One rival is St. Jude Medical Inc. (NYSE:STJ), whose device earlier in 2012 also gained approval in Europe. Following closely are Covidien (NYSE:COV), the privately held Vessix Vascular, ReCor Medical, and Kona Medical (NASDAQ:KONA). Late to the game is Boston Scientific (NYSE:BSX) where CEO Michael Mahoney said at a news conference that it has a plan for its RDN renal denervation system to start human trials in 2012.
ReCor Medical and Kona, unlike the rest of the group, are using ultrasound energy to deaden nerves in the kidney instead of radio frequency.
Medtronic's first quarter revenue (the company's fiscal year ends on the last Friday in April) of $4,008,000,000 has increased by 2%. Growth was strong outside the US: in Central and Eastern Europe 21%, Greater China 15%, Middle East and Africa 14%, South Asia 12% and Latin America 11%. Western Europe and Canada grew 4%, and growth in U.S. was also 4%.
The gross margin in the first quarter was 75.7%, which favorably compares to the industry average of 57%. The company generated $1.2 billion free cash flow in the first quarter, defined as operating cash flow minus capital expenditures. The company has repurchased $470 million of its common stock or approximately 1% of the outstanding shares. The share price's 52 week range was $32.26 - 44.79 with a run-up since July and the market cap is $44.63 billion.
Medtronic has been headed by CEO Omar Ishrak since 2011 who came from General Electric (NYSE:GE) and has considerable experience with expansion into China. Medtronic has made two acquisitions in China in one month. It purchased a 19% stake in Chinese medical equipment maker Shenzhen Lifetech Scientific on Oct. 15 and in September it bought China Kanghui, a manufacturer of orthopedic devices, based in the eastern Chinese city of Changzhou, for $816 million cash. The purchase of Kanghui was the first step for Medtronic's localization in China as the Chinese company has an established marketing network in China's second and third-tier cities.

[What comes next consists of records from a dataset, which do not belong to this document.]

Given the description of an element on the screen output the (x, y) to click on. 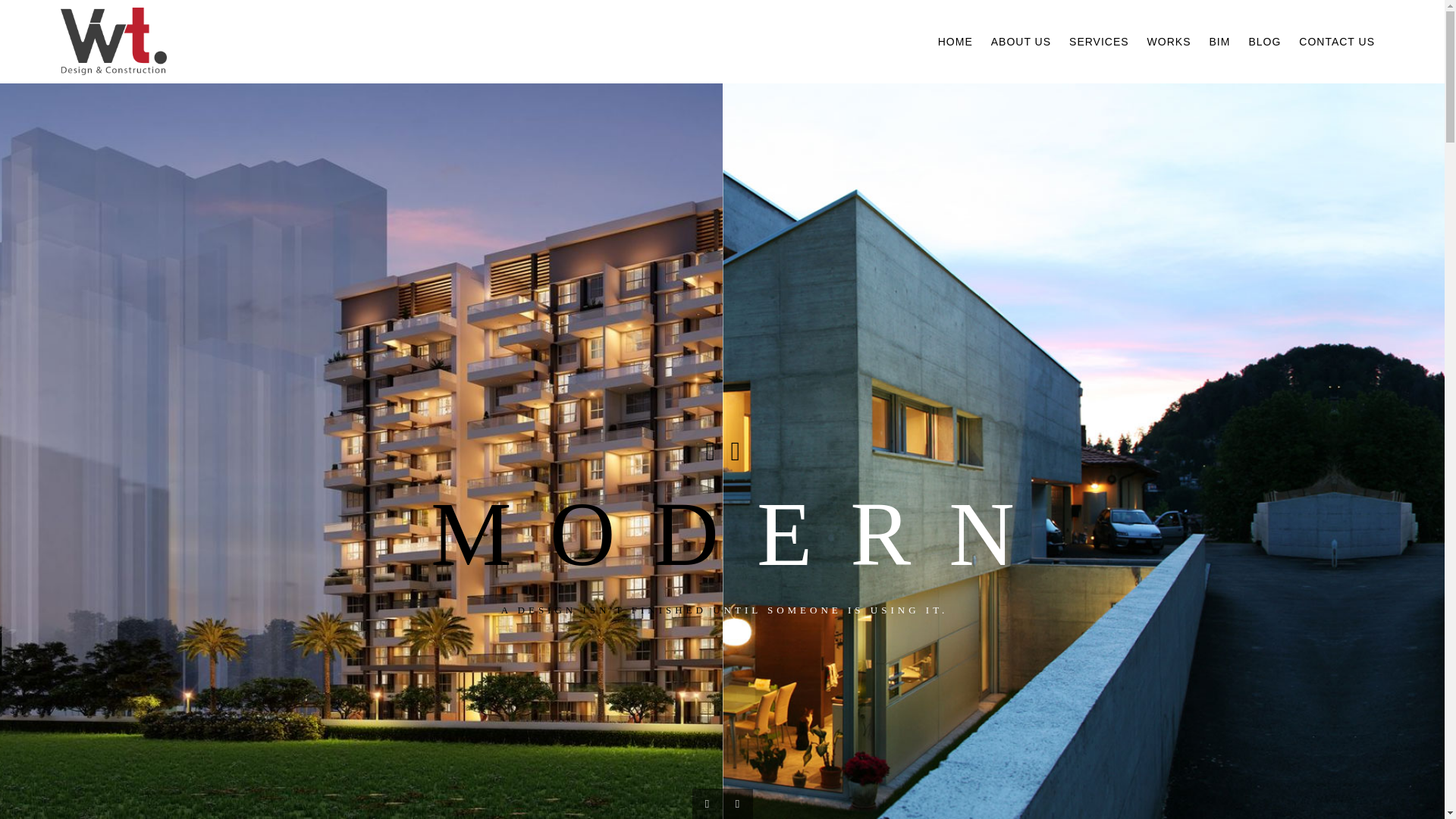
CONTACT US (1337, 41)
ABOUT US (1020, 41)
SERVICES (1098, 41)
WORKS (1168, 41)
Given the description of an element on the screen output the (x, y) to click on. 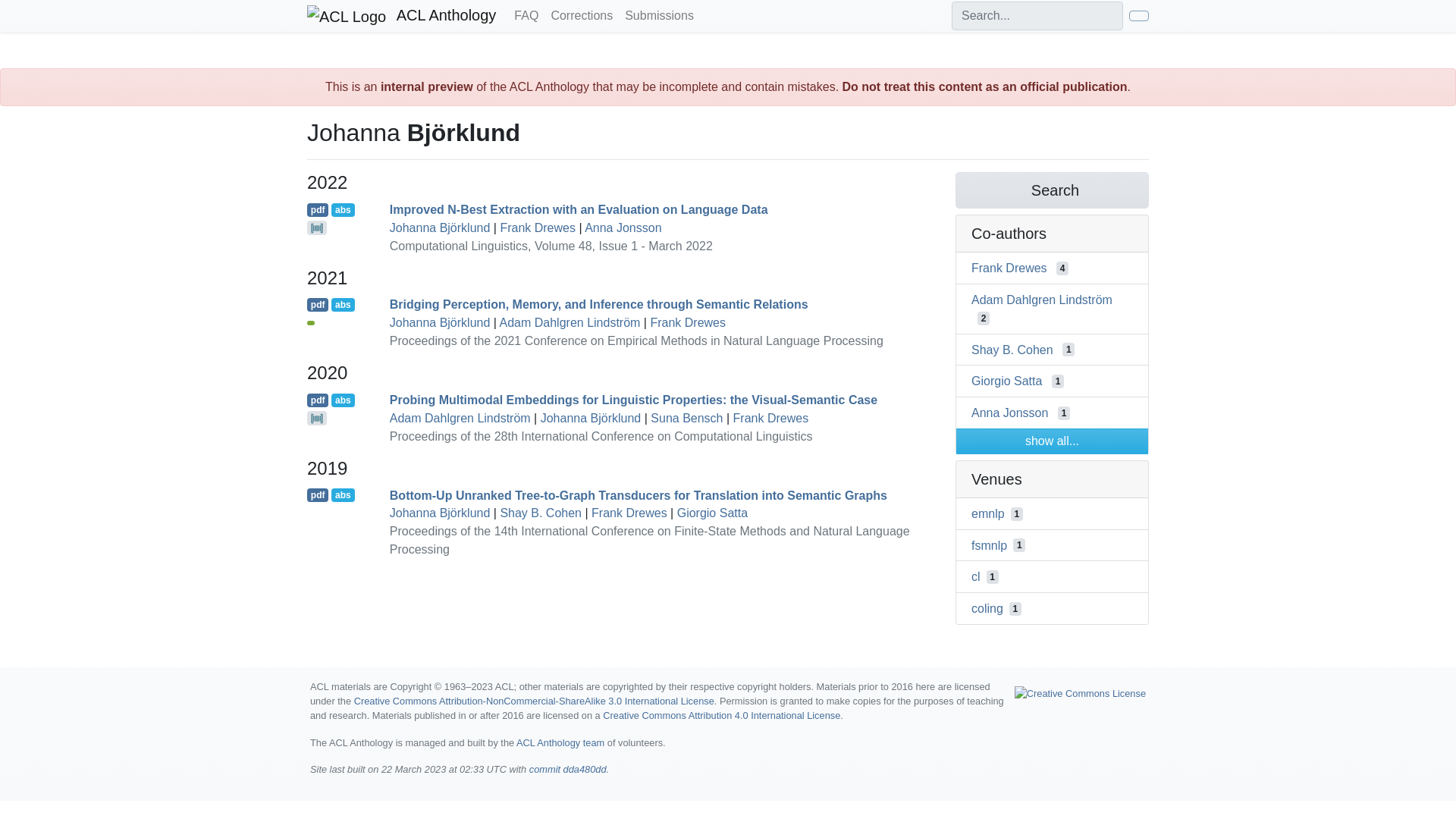
Anna Jonsson (623, 227)
Show Abstract (342, 400)
Suna Bensch (686, 418)
Frank Drewes (771, 418)
Show Abstract (342, 210)
ACL Anthology (401, 15)
Open PDF (318, 305)
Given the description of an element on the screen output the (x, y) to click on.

Medtronic's current dividend yield is 2.48% which compares to St. Jude Medical's 2.33%, Stryker's (NYSE:SYK) 1.61%, and Johnson & Johnson's (NYSE:JNJ) 3.39%. Boston Scientific pays no dividend. The company may or may not be able to sustain the share price's current run-up, but in the long run Medtronic is a solid, dividend paying investment. If you believe that the medical device industry will prosper in the coming years, I strongly recommend that you add Medtronic to your portfolio.